What did anyone know?
He took home seventeen thousand a year. It wasn’t enough, not any more. He knew he should have retrained, worked his way up the ranks, but somehow he’d lacked the necessary ambition. Easier to work, drink beer in the local with his mates.
Only now, suddenly, seven years had passed.
He sat down on the bed. Geddis would be here any minute. Perhaps Charlie should just ask him straight out: the drugs, how much were they worth?
More than ten grand?
Because, alone for the first time in months, it seemed so obvious.
He was being ripped off.
Without thinking, he began to throw random items of clothing into a bag. In the drawer next to the bed, his mobile and charger. He crossed the room and stepped into the hallway beyond. No one around, only the throb of dance music as the lads prepared for an almighty piss-up in their local. He moved quickly down the corridor, passing the communal bathroom, the sound of showers running. Outside, the cold was less of a shock this time, as though he’d acclimatised already. He heard voices, a couple of airmen approaching. He turned, walking the length of the building towards the car park where his second-hand Golf was waiting. Overhead, the steady drone of air traffic. He reached the Golf, had to remind himself he wasn’t going AWOL in any official sense. He had two weeks’ leave, starting tonight. He keyed the ignition, steered his way out of the car park, following the road to the front gates. Another security checkpoint, the MP there already leaning from his booth. Charlie flashed his ID and was through, pulling out onto the Carterton Road.
Don’t floor it.
That was the trick now.
Nice and steady.
He was on the A40 when his mobile rang.
‘Charlie?’ said Geddis. ‘I’m here. You gonna let me in, or what?’

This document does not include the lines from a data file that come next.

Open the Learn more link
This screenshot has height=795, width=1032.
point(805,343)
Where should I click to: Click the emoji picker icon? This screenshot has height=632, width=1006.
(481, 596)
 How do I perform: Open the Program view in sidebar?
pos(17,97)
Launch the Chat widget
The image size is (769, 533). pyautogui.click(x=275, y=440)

‘Yeah. About that. What I mean is, I need to talk to you about that.’
‘What are you, driving? Tell me you haven’t gone walkabout.’
‘Well, actually,’ Charlie said, having to clear his throat, ‘what I’m thinking is, we meet up tomorrow. And we’ll talk then. Because the way I see it, there’s a few things we need to, you know, discuss. Anyway, it’s late. I’ll call you in the morning, alright?’

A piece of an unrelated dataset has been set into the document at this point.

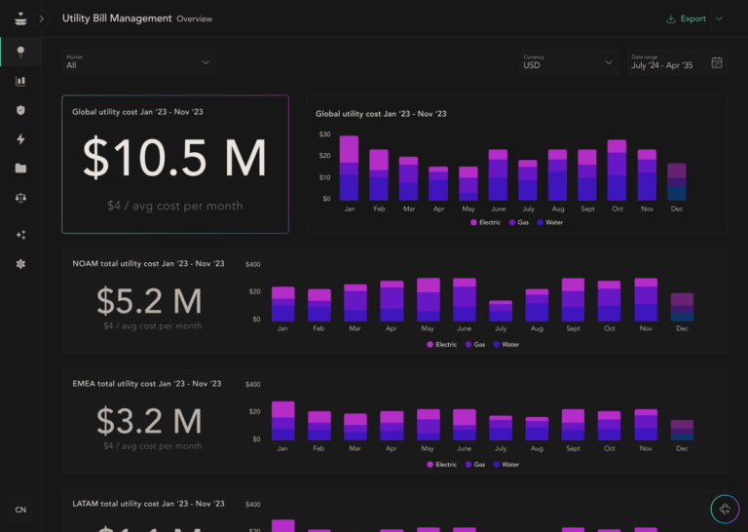
Task: Open the folder icon in sidebar
Action: (20, 168)
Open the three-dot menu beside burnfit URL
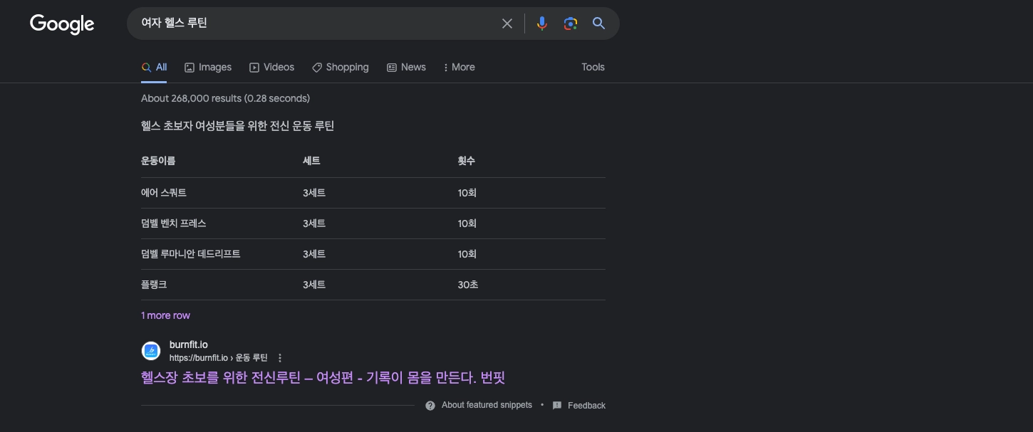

‘Charlie, I want you to listen to me very carefully. I want you to think about what you’re doing. About the implications of your actions, alright? Because you don’t wanna do this, understand? Believe me. You do not wanna do this.’
‘Alright,’ Charlie said. ‘I’ll talk to you first thing, then, alright? All the best.’
He disconnected the call.
Outside his window the landscape was dark and foreign.